Double-Chocolate-Chip-Swirl-Cookies- from Sally’s Baking Addiction Blog

Let’s Play Pretend

You’re a nutritionist.

You’re a nutritionist that’s advising clients about how to choose healthy and healthier foods when they’re out and they have very limited options. You teach them about basic ingredients; whole ingredients and whole foods; which ingredients are all right when refined and which aren’t; which ingredients to always avoid; how to read ingredient labels; how to prepare meal plans and meals. How to shop for groceries.

Your client knows that fruits and veggies are the best choices. Include them in as many meals as possible. Find fats and oils from as many natural sources as possible. Avoid low-fat and low-calorie labels.
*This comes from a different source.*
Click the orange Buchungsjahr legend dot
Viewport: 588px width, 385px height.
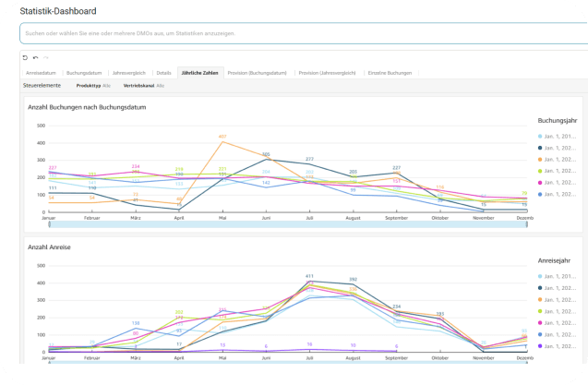click(x=540, y=159)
Avoid sugar-free labels and artificial sweeteners. Avoid artificial dyes and high fructose corn syrup. 100% whole grains. Real ingredients. Real food. As much as possible.

All in preparation for how to be able to choose between poor options, and when to refrain from any options at all; and when it’s not healthy to refrain from making a choice.

The Day Comes

One day they’re at a party and there’s a cookie table. Let’s say it’s a political party. An election, even. At the back of the table, the fruit and veggie trays are out of reach and wrapped up and not an option. Apparently the best options are for later.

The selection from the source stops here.